Margarine is a golden yellow solid spread that has been touted for many decades as a healthier alternative to butter. It is manufactured of polyunsaturated vegetable oils that are altered chemically by saturating their carbon bonds with hydrogen. Hydrogenation changes the liquid vegetable oils to a solid. As a result, it can be used like butter on toast, rolls, and other foods. Hydrogenation also renders the oils more stable, so they are less perishable and have a longer shelf life.

The "margarine is healthy" campaign has been very effective in terms of sales.
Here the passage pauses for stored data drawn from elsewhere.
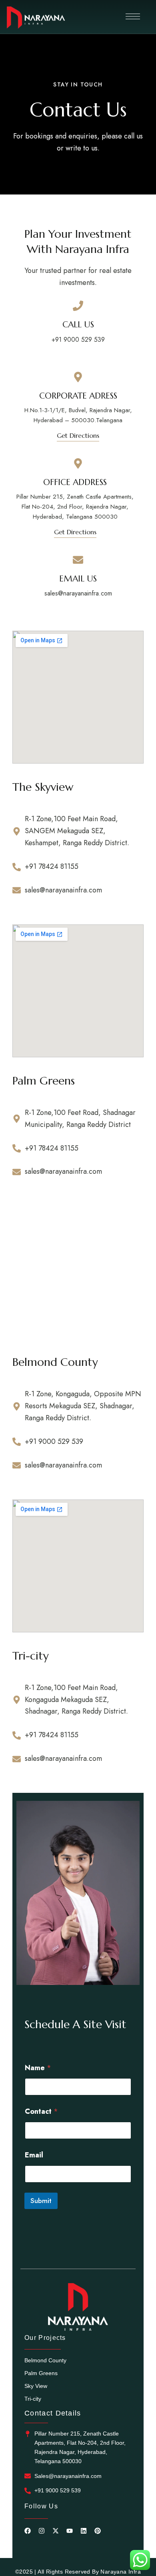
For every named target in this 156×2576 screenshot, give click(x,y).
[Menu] (133, 16)
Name (38, 2068)
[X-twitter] (55, 2531)
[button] (78, 435)
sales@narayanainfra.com (78, 593)
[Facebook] (27, 2531)
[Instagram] (41, 2531)
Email (34, 2155)
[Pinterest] (97, 2531)
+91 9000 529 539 (78, 339)
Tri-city (32, 2399)
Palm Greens (41, 2373)
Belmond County (45, 2360)
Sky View (35, 2386)
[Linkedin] (83, 2531)
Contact (41, 2111)
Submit (41, 2200)
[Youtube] (69, 2531)
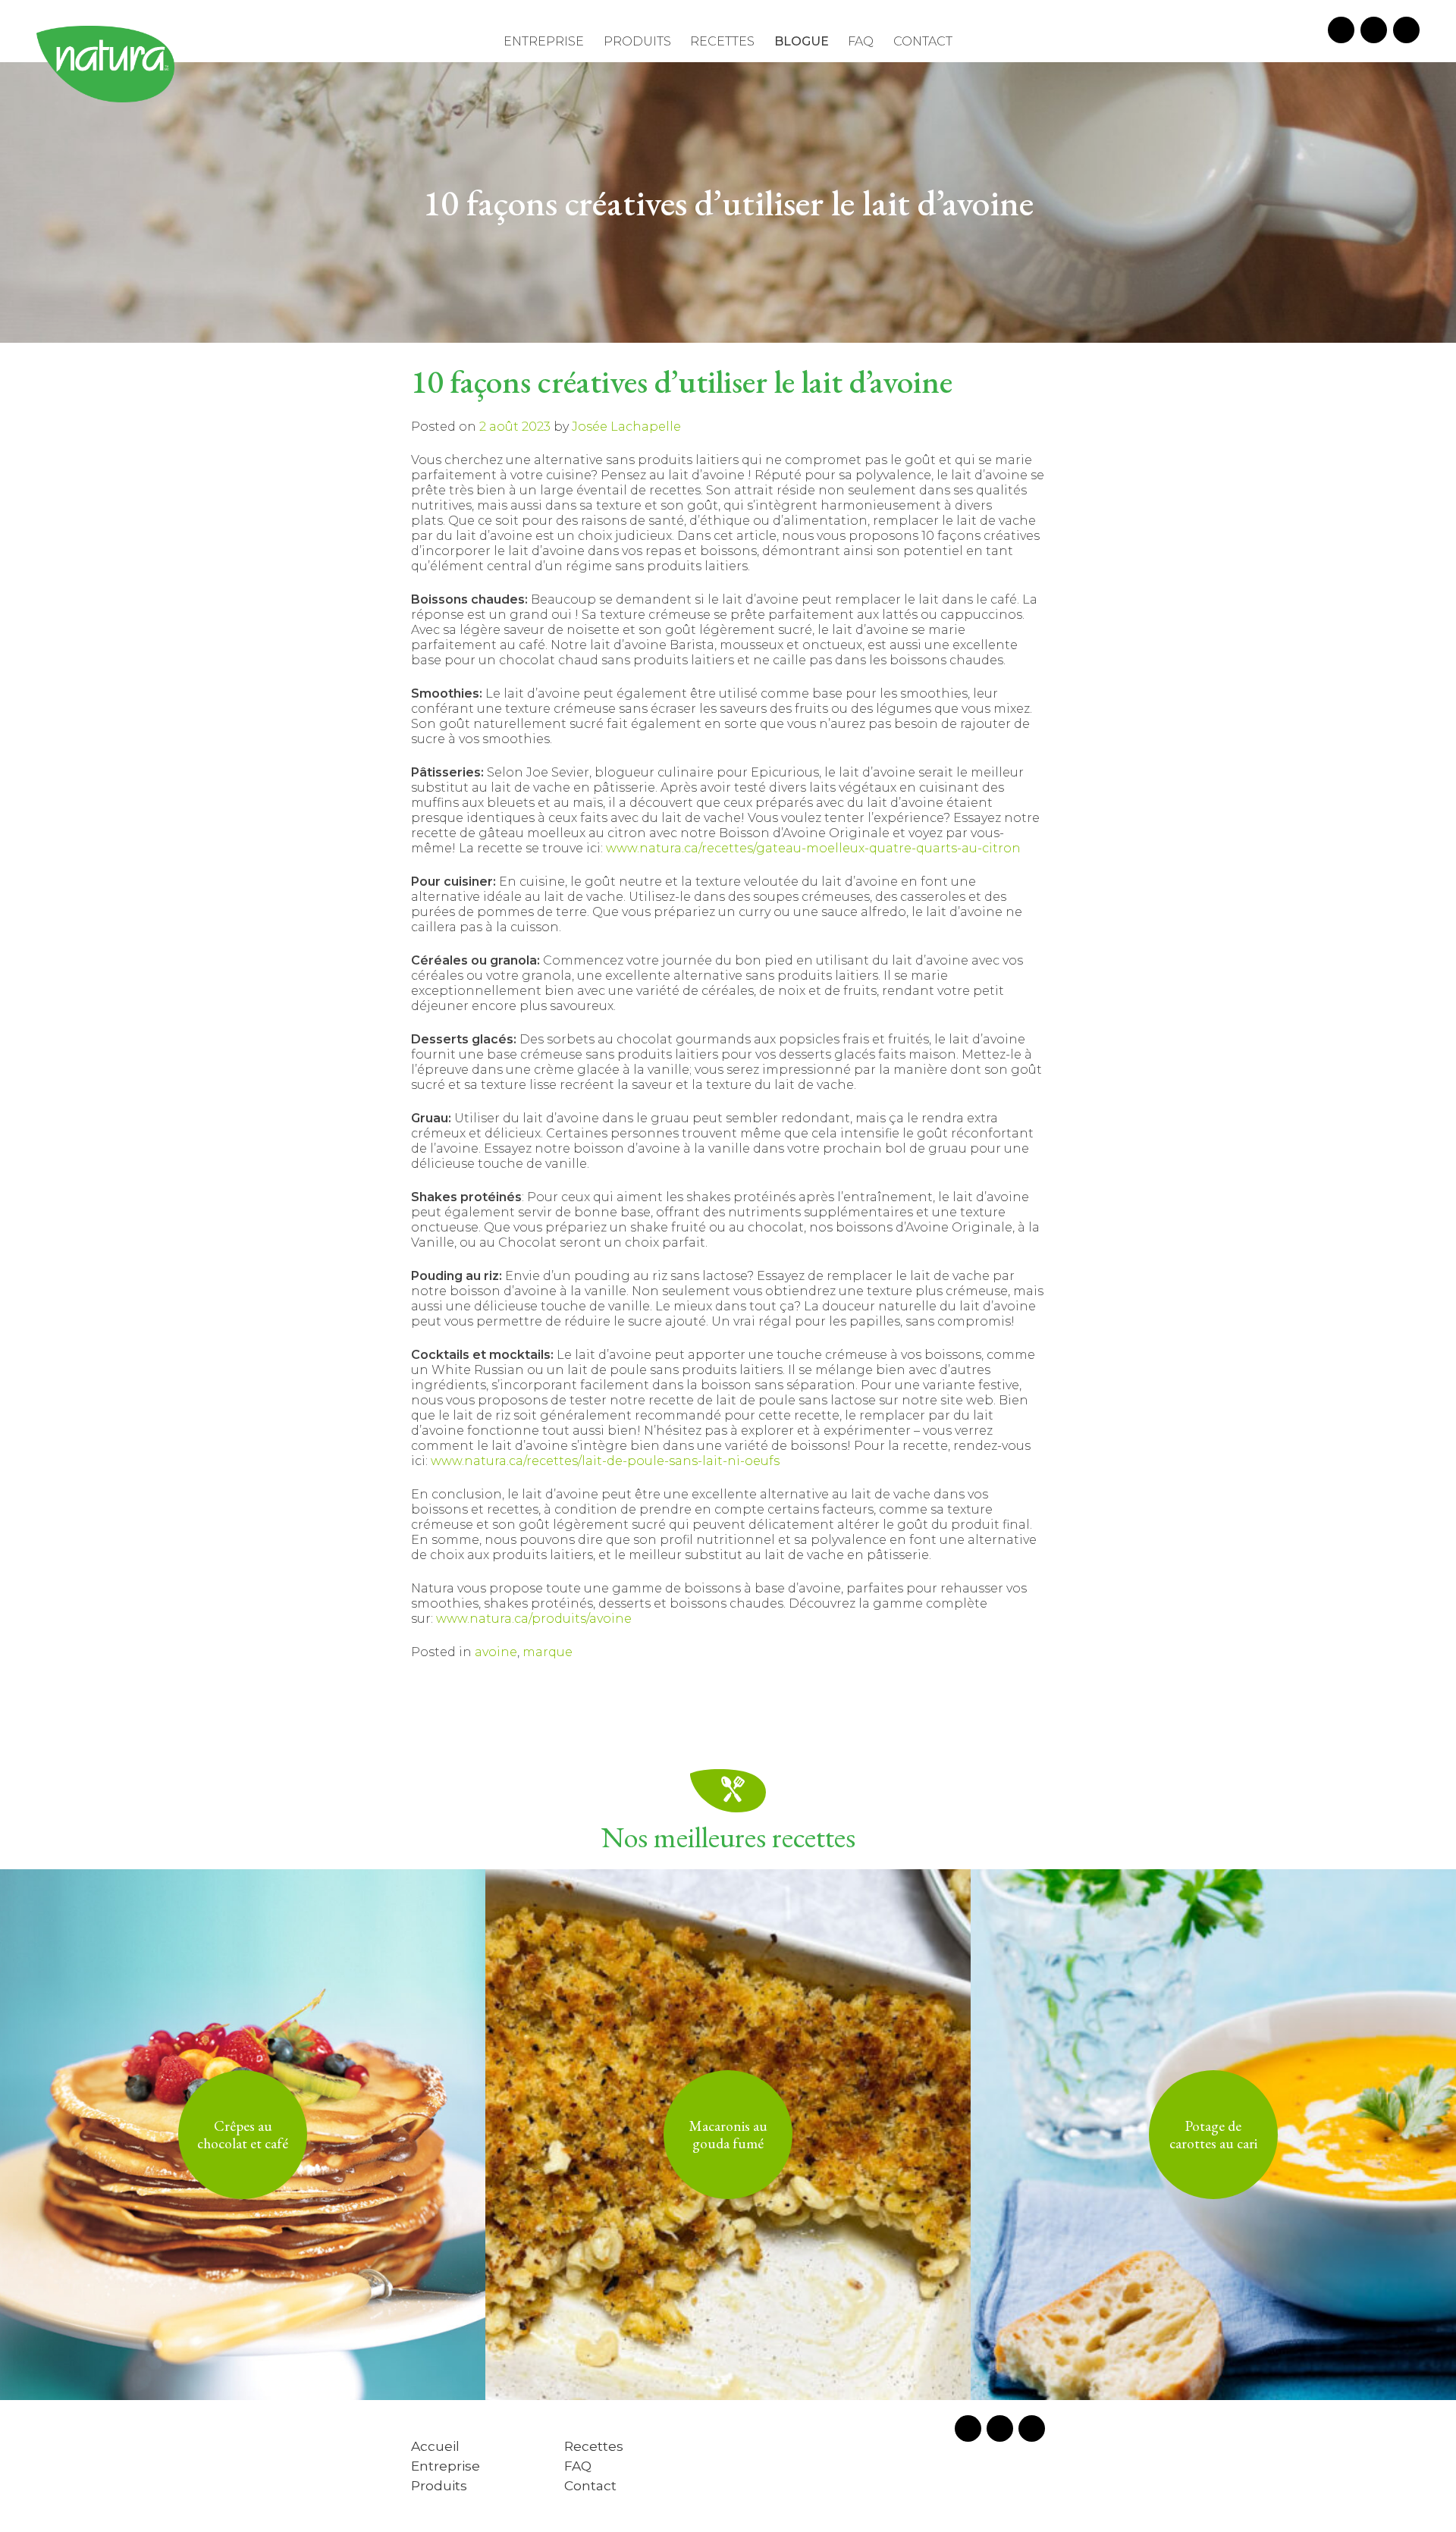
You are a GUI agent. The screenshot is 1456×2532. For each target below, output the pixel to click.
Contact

People who were concerned about their cholesterol levels and risk of heart attack abandoned butter and dramatically increased margarine use. In fact, by 1980, margarine consumption was almost triple that of butter. Hydrogenated and partially hydrogenated oils are ubiquitous, used in all types of fast food products and processed foods. These include crackers, snack foods, salad oils, cooking oils, bread , and pretty much everything else you eat.

Are the health claims made for margarine actually true? A number of studies have turned up troubling data on this subject. While it is true that margarine contains no cholesterol, the process of hydrogenation changes not only the physical form of the oils but alters the way they are metabolized by the body. Once vegetable oils are hydrogenated, they are no longer polyunsaturated. In fact, with hydrogenation, the beneficial structure of the essential fatty acids is altered or destroyed. As a result, the final margarine product is much lower in essential fatty acids. Most of the beneficial oils have been changed to a form called transfatty acids. These transfatty acids tend to predominate in margarine, with some samples containing as much as 60 percent of their oils in this altered form.

Transfatty acids behave differently than the natural oils from which they were derived. They burn more slowly than natural oils and interfere with their function. Transfatty acids also tend to concentrate in the heart. Ominously, recent studies show that people eating four or more teaspoons per day of margarine actually have a significantly increased risk of cardiovascular disease. In one study reported in the New England Journal of Medicine, the trans-fatty acids in margarine were found to increase LDL cholesterol. This is the type of cholesterol associated with an increased risk of heart attacks. Transfatty acids were also found to lower the beneficial and protective HDL cholesterol levels. Other studies have shown that transfatty acids also increase the level of triglycerides, another risk factor for cardiovascular disease.

Another drawback of margarine is that its high water content continues to alter its chemical structure while it is on the supermarket shelf. This degrades the product further. What is the solution? Ideally, people in our society should decrease their intake, both margarine and butter. With 40 percent of the average American diet composed of fats, intake of margarine should be sharply curtailed. For those who want to continue to use fats in food preparation, the amount should be decreased significantly. Steaming, roasting, broiling, and other preparation techniques that are fat free should be favored over frying and sautéing in large quantities of oil. When cooking with oil, often a small amount will work just as well. Instead of using margarine as a spread for toast, rolls, or other grain products, use fresh fruit preserves or raw seed and nut butters that have their natural oils intact. Try olive oil as a topping instead of margarine; it is delicious on bread and toast. Avoid fast food outlets since they tend to use partially hydrogenated oils in much of their food preparation. Also, read labels carefully when you buy convenience foods and processed foods in the supermarket. If they contain hydrogenated oil, you are better off buying a safer substitute that contains natural oil, or no oils.